The Endurance of Nixon
Reeves’s new book.

November 26, 2001 4:45 p.m.

 

here are several reasons for studying minutiae in the lives of our presidents. The superior reason for doing so is the enhancement of knowledge, our understanding of elements of public life as they affect public policy. Another reason is the gratification of curiosity active and latent, human and maybe even a little inhuman. In this most engrossing book on Nixon — President Nixon, Alone in the White House — Richard Reeves delivers, as already noted in this space, an account of a presidency from inception to abortion, an account that might have been done by the dramatists of TV's West Wing, except that everything that happens here actually happened. It is the arrangement and selectivity by Reeves of the massive material on Nixon that makes the book tingle with excitement as we read about the most extraordinary man ever to have occupied the White House.

We learn that when Nixon was elected in 1968, President Johnson put an Air Force One model plane at his disposal, the very first use of which brought, as almost nothing else can to a president-elect, a substantive preview of the embodiment of presidential life. Just after take-off, thinking no one could see him — but through curtains not-quite-drawn, someone did — Richard Nixon seized his wife Pat around the waist and twirled about laughing and singing in his exultation, the culmination of the tortuous road from nominee for a congressional seat in California, to president-elect of the United States.

Majestic emoluments in a democratic society explain the perseverance of such as Richard Reeves, who as he gives us history by grand design, shows also the skills of the dowser, coming up with incident after incident which are trivia when examined discretely, but which add to the grand and complicated portrait.

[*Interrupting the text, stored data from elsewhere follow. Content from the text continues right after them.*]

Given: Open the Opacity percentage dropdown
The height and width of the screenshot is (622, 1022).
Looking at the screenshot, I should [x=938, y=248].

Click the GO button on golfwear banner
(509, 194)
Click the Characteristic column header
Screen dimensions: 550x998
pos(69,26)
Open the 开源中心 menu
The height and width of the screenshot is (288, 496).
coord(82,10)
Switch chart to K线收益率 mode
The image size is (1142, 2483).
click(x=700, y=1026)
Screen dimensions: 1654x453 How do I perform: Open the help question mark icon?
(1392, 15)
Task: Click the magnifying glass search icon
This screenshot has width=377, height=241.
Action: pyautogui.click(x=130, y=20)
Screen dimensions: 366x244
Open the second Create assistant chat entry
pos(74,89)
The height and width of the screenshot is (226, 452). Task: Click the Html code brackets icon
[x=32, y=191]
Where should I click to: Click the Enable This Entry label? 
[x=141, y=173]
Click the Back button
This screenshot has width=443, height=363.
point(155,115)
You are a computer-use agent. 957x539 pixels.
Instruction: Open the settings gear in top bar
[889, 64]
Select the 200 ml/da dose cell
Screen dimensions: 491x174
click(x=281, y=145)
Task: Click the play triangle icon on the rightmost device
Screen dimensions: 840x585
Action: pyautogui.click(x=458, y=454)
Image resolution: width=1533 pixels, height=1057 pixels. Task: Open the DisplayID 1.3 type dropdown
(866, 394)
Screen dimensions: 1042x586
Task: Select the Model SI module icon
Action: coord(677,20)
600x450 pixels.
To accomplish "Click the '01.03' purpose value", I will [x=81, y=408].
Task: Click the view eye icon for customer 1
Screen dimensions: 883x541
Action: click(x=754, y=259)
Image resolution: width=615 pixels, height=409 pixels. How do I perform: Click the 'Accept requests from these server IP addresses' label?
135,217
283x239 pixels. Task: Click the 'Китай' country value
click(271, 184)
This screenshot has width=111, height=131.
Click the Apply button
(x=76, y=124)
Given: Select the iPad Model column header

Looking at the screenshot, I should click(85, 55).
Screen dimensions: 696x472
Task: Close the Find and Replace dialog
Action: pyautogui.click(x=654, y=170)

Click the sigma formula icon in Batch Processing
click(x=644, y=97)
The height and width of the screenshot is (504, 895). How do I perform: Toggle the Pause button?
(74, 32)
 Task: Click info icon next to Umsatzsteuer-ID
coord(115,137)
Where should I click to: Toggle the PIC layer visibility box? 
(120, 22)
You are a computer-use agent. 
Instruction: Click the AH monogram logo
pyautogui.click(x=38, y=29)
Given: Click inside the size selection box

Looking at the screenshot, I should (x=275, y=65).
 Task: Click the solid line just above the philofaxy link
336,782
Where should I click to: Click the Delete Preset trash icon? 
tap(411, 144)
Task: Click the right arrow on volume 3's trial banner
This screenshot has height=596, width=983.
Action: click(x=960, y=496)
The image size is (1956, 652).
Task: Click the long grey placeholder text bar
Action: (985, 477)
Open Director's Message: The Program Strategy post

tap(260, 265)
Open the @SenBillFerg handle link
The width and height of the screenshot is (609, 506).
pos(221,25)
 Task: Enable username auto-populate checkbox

A bibliographic essay informs us that the complete tapes of Nixon cover approximately 2,800 hours of conversation. Critically rewarding to the Senate committee investigating grounds for impeaching the president, but not otherwise worth it for the lay reader: "The taped Nixon shows little evidence of his brilliance." What do we make of it all? What was the impact of serial exposures? Reeves does not tell us, but he lets us in on what they were. We knew that Nixon admired the movie Patton, and now know that he viewed it twelve times — but more often than that, he viewed the utterly innocent Around the World in 80 Days. His prose we think of as instrumental, stodgy and stumplike, but when he wrote individually to John and Caroline Kennedy after their visit to the White House with their mother in 1973, Jackie replied, "You wrote so charmingly to each child, in the idiom of its age, pinpointing for each what was most memorable about that special day." And with her own grace, she closed, "There are no words to thank you, so please forgive me for just saying thank you again."

Nixon was proud of his capacity to memorize, but the exercise of that skill tripped him up now and again. The State Department's brief, duly committed to memory, was on the forthcoming visit of the prime minister of Mauritania, an unfriendly desert state in West Africa, but the dazed guest in the Oval Office was the prime minister of ever-so-friendly Mauritius, a lagoon of sorts in the Indian Ocean. Only after well into the president's hectoring of the policies of Mauritania, Kissinger succeeded in slipping him a note — wrong prime minister, wrong country.

"Excisions [from the CD-ROM of Nixon's tapes] previously made for national security and privacy reasons are published for the first time in this book," Reeves disclosed in his Notes. "These segments show Nixon ruminating on replacing the mayor of Washington, D.C., with a 'white Alabama coon-killer,' and celebrating the safe landing of Apollo 13 by getting drunk and passing out in the middle of the afternoon. But they also add to the understanding of policy."

Nixon contrived his own downfall, and his domestic policy was a farrago of statism and capitalist cliché. Foreign policy he did care about. He lost Vietnam, whose fate, along with Nixon's own, was sealed by Watergate. His desperate deceptions, public and subjective, closed in on him so that, finally, as this volume so engrossingly shows, he could not move, except to abandon ship. His resourcefulness no longer served him.

Only a few months earlier he had addressed the White House Correspondents Association. "Nixon got a couple of laughs, the biggest one at the beginning when he said, 'It is a privilege to be here . . . I suppose I should say it is an executive privilege.' When he got serious, he paid tribute to David Lawrence, the founder of U.S. News & World Report, who had recently died. Nixon said, 'David Lawrence, who was a charter member of this club fifty-nine years ago, said to me a couple of years ago: "There is only one more difficult task than being President of this country when we are waging war, and that is to be the President when we are waging peace."'

"'What did you think of the Lawrence quote?' he asked Haldeman later.

"'Appropriate,' was the answer.

"'I made it up,' Nixon said."

But he couldn't make up a way to stay on as president.